-- start Source data --

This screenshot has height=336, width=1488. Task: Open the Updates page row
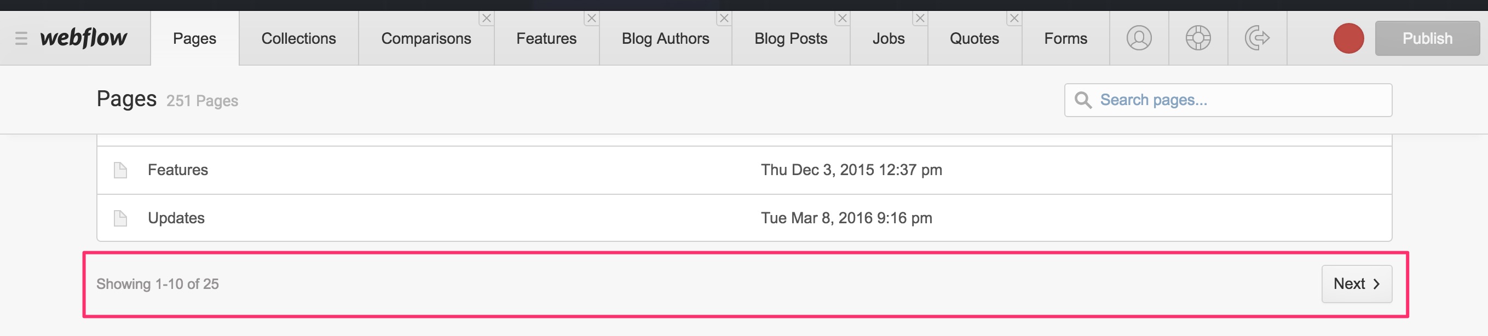point(744,218)
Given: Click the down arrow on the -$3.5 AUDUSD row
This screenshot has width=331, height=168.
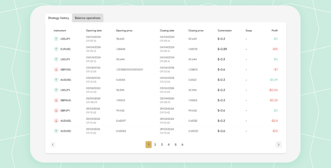Looking at the screenshot, I should [56, 121].
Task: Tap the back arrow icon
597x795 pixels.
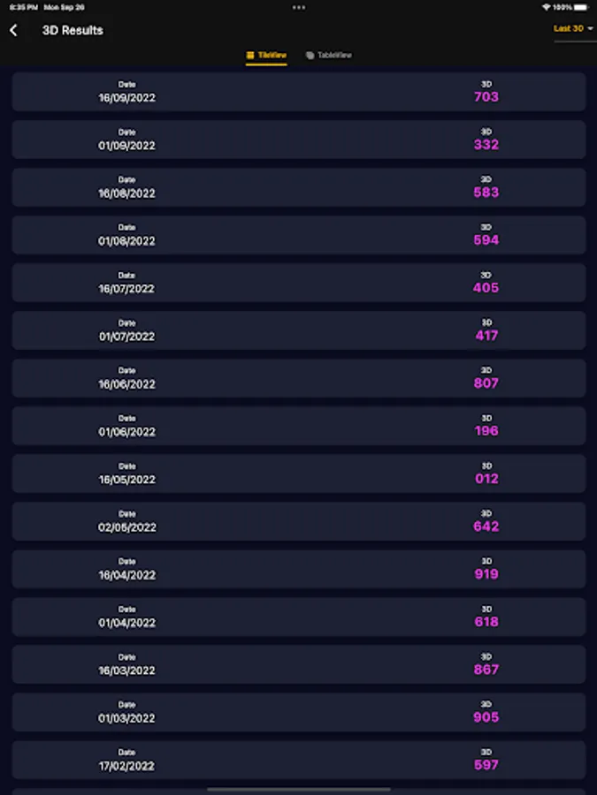Action: [13, 31]
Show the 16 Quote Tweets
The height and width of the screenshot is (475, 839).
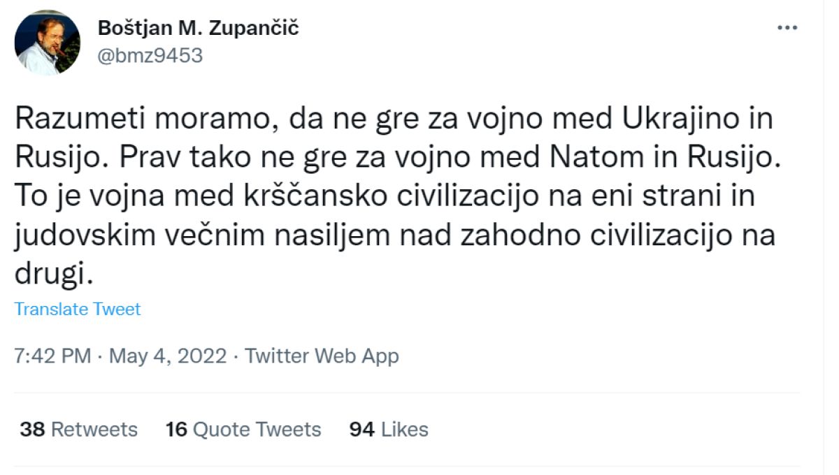[243, 429]
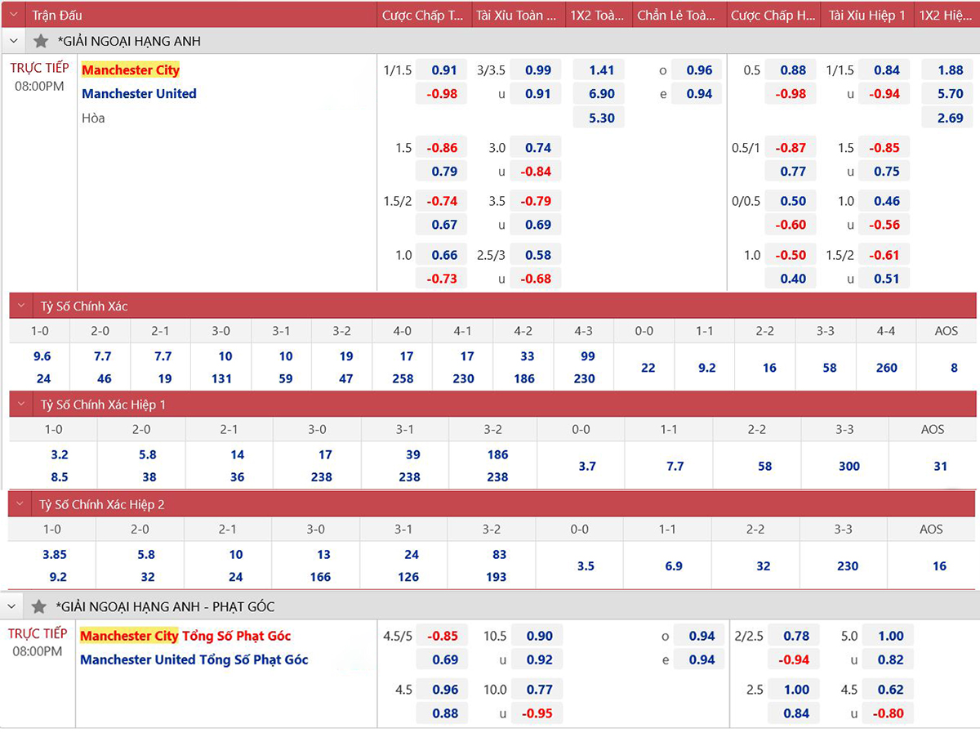Collapse the GIẢI NGOẠI HẠNG ANH league section
Image resolution: width=980 pixels, height=733 pixels.
14,41
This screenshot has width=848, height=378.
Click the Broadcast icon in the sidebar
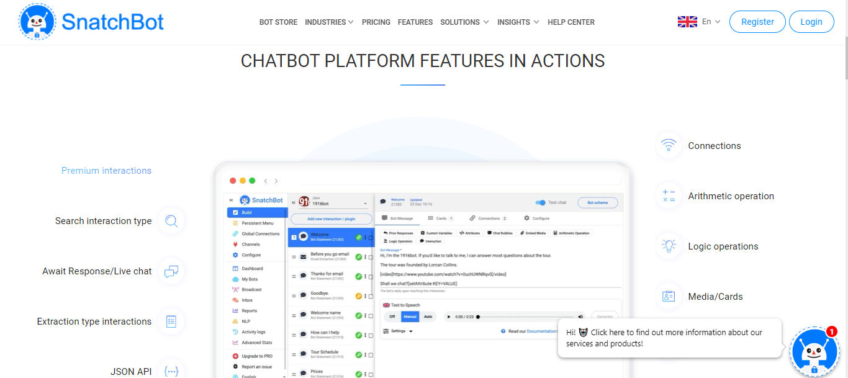click(x=235, y=289)
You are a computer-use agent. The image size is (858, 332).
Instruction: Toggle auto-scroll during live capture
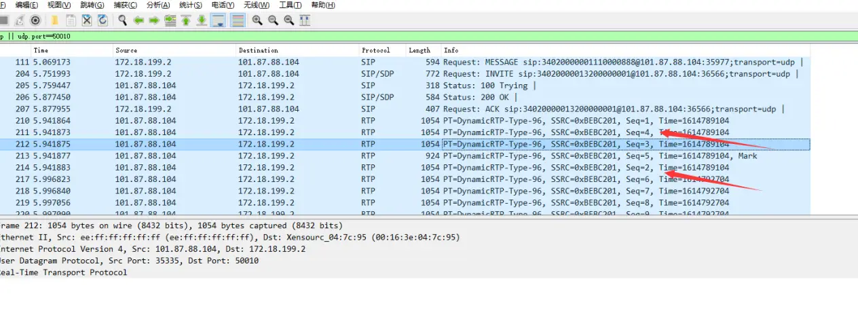coord(218,20)
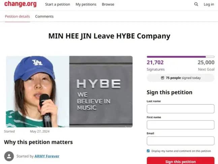Go to My petitions

pyautogui.click(x=86, y=4)
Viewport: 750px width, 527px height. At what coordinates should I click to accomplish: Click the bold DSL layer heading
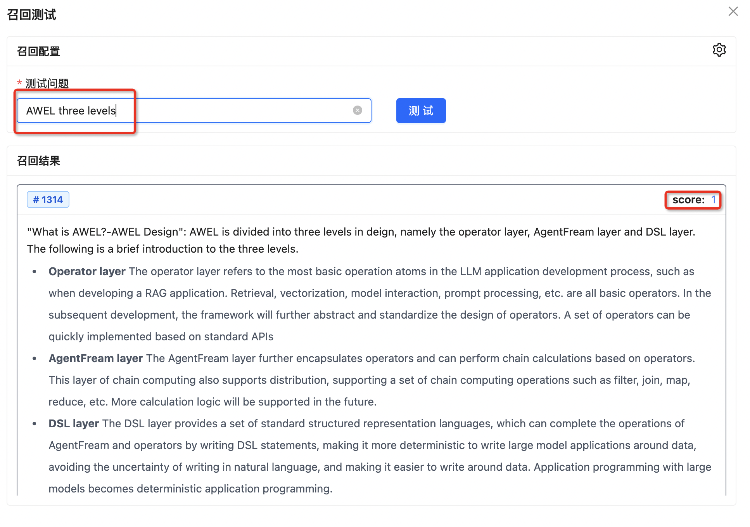click(74, 423)
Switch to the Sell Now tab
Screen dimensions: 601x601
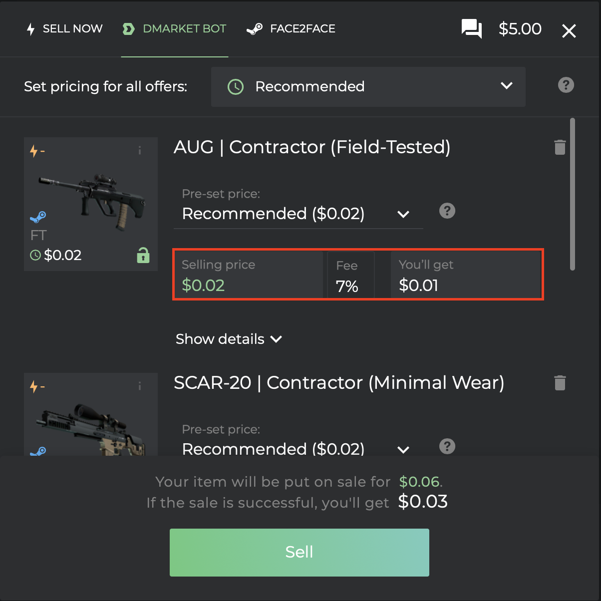pyautogui.click(x=64, y=29)
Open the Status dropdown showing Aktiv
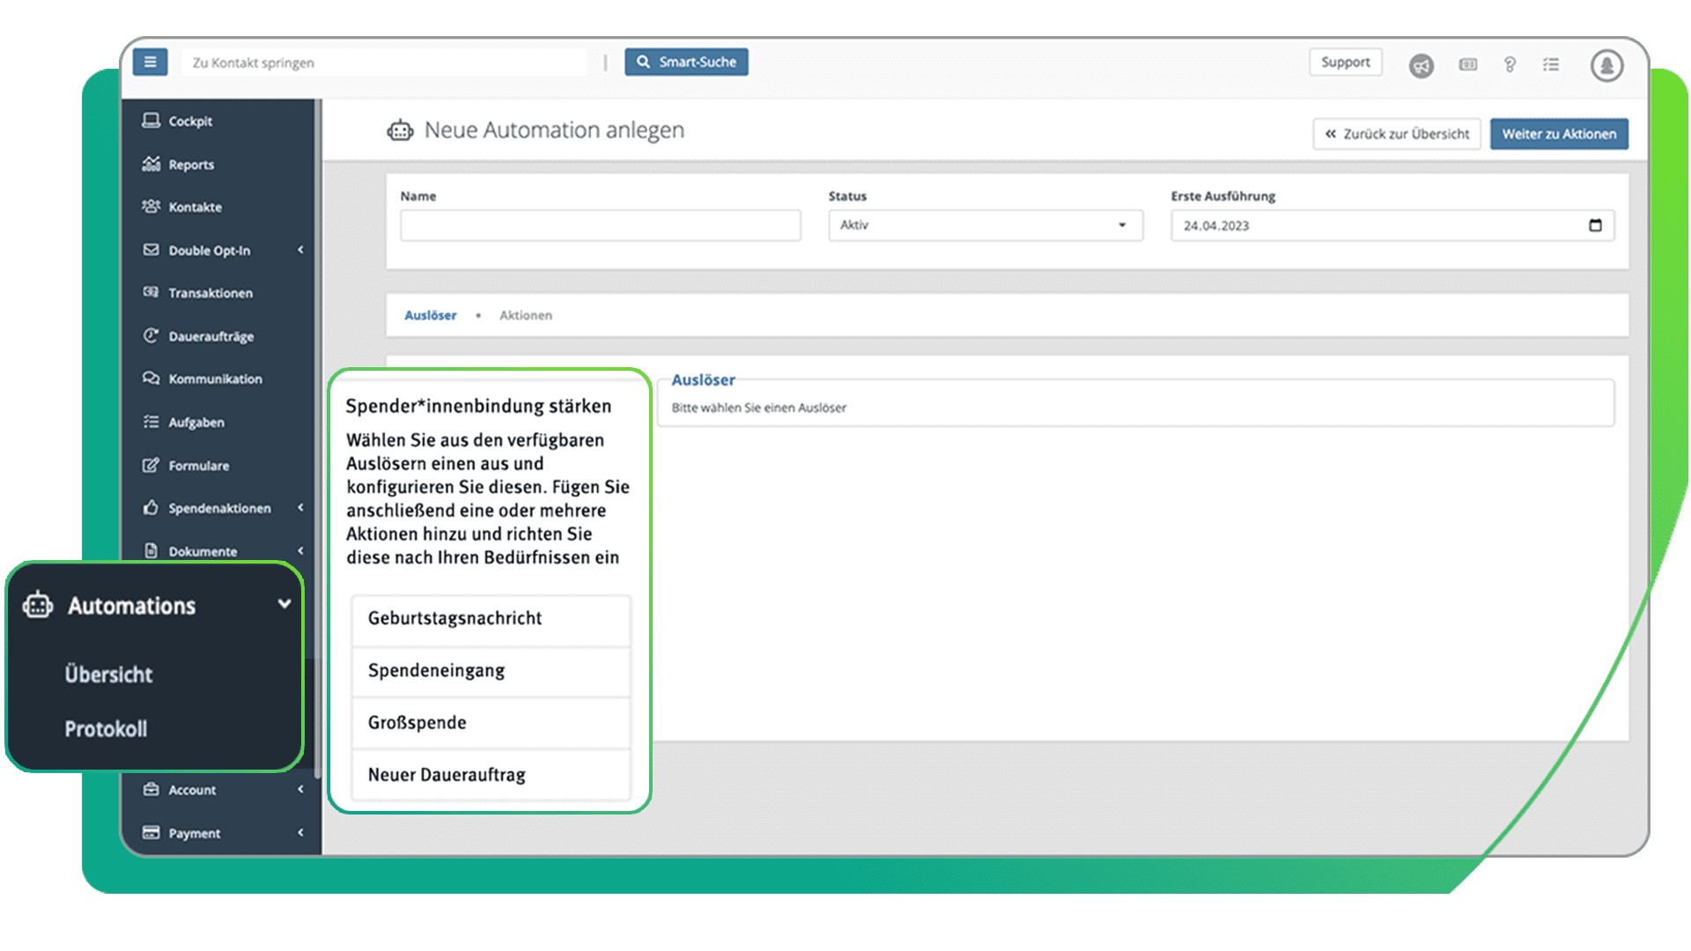1691x951 pixels. pos(984,225)
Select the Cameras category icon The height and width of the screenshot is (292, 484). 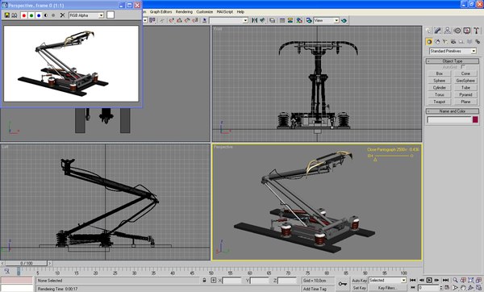tap(453, 41)
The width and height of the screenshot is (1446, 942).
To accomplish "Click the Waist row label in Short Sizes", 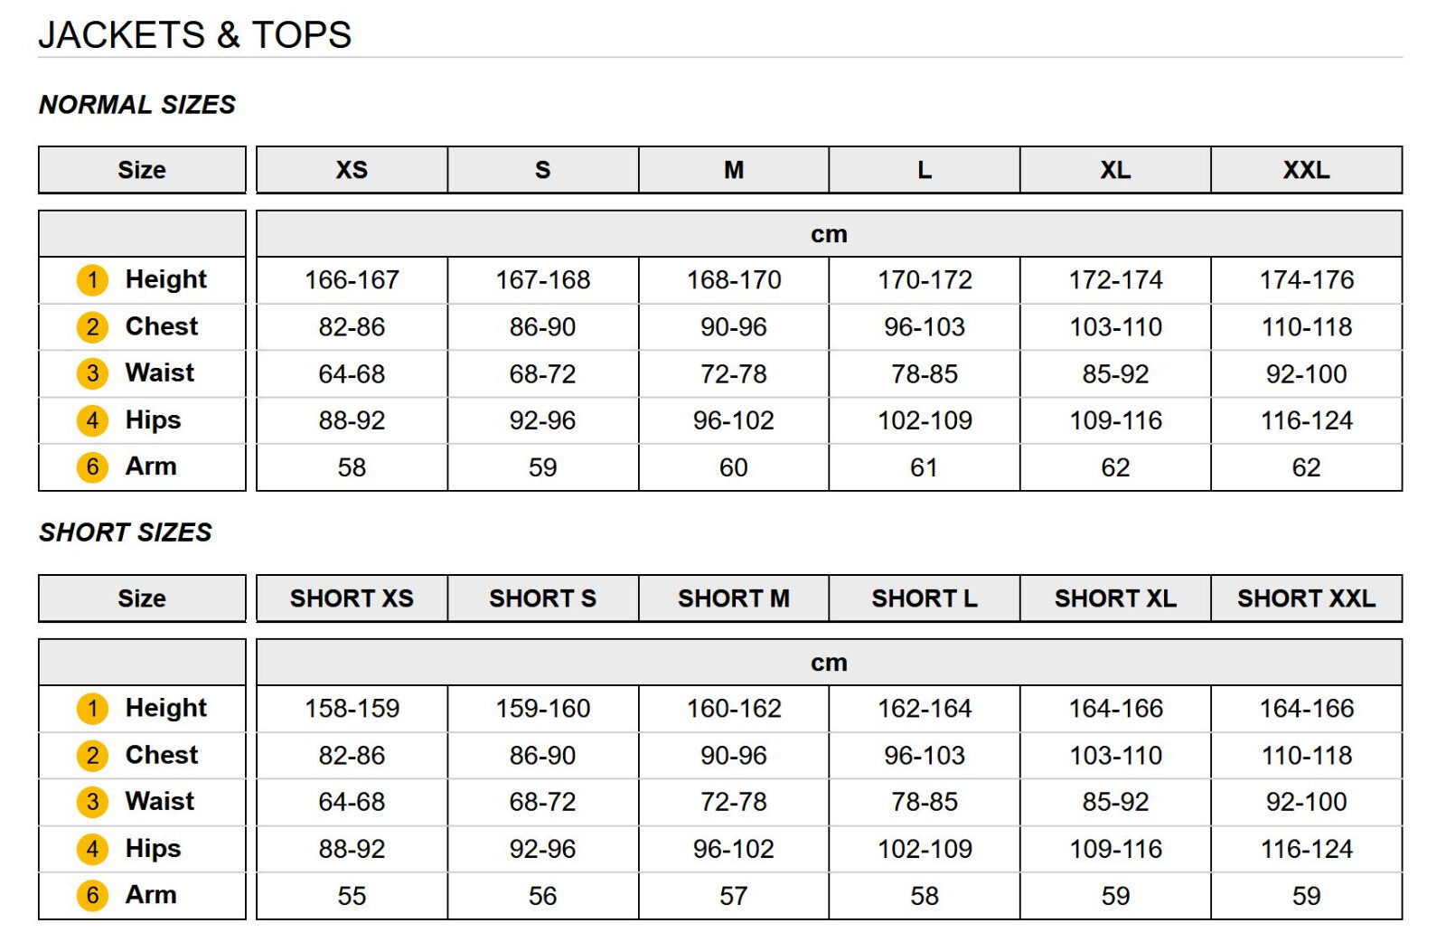I will click(160, 801).
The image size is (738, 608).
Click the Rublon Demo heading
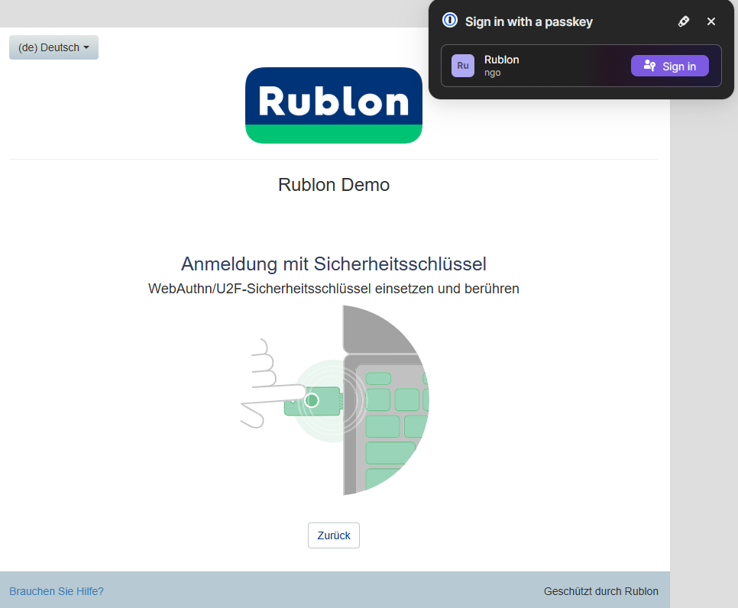[334, 185]
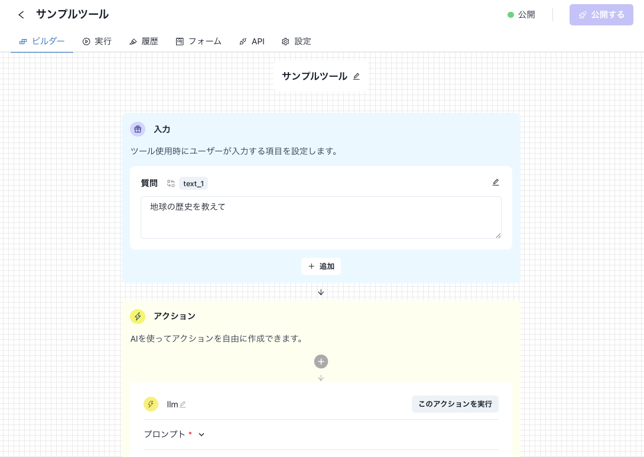Viewport: 644px width, 457px height.
Task: Run the action with このアクションを実行
Action: [x=455, y=404]
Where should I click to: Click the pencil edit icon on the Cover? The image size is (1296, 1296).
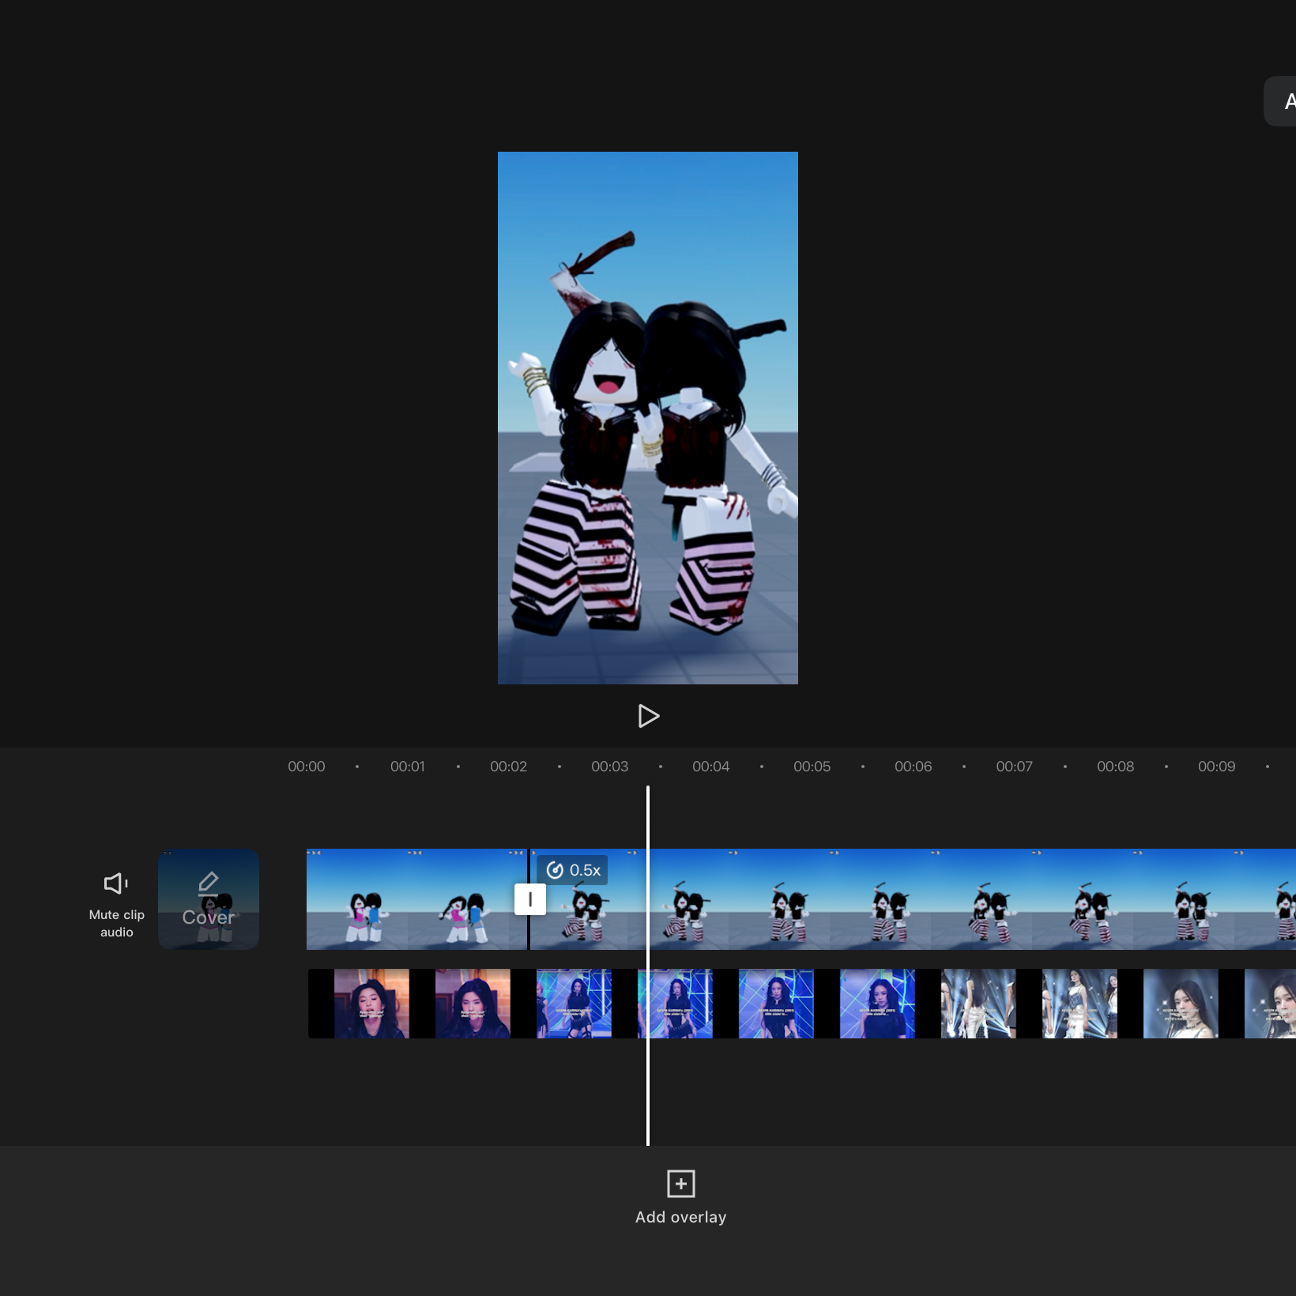pyautogui.click(x=209, y=883)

-- end Source data --

Task description:
Reproduce the data word for word, starting from its first line and stopping after the line that contains "Action: [13, 31]". Leave the pictures out.

Correct answer:
This screenshot has height=336, width=1488. Task: Open the Updates page row
point(744,218)
Given: Click the down arrow on the -$3.5 AUDUSD row
This screenshot has width=331, height=168.
Looking at the screenshot, I should [56, 121].
Task: Tap the back arrow icon
597x795 pixels.
Action: [13, 31]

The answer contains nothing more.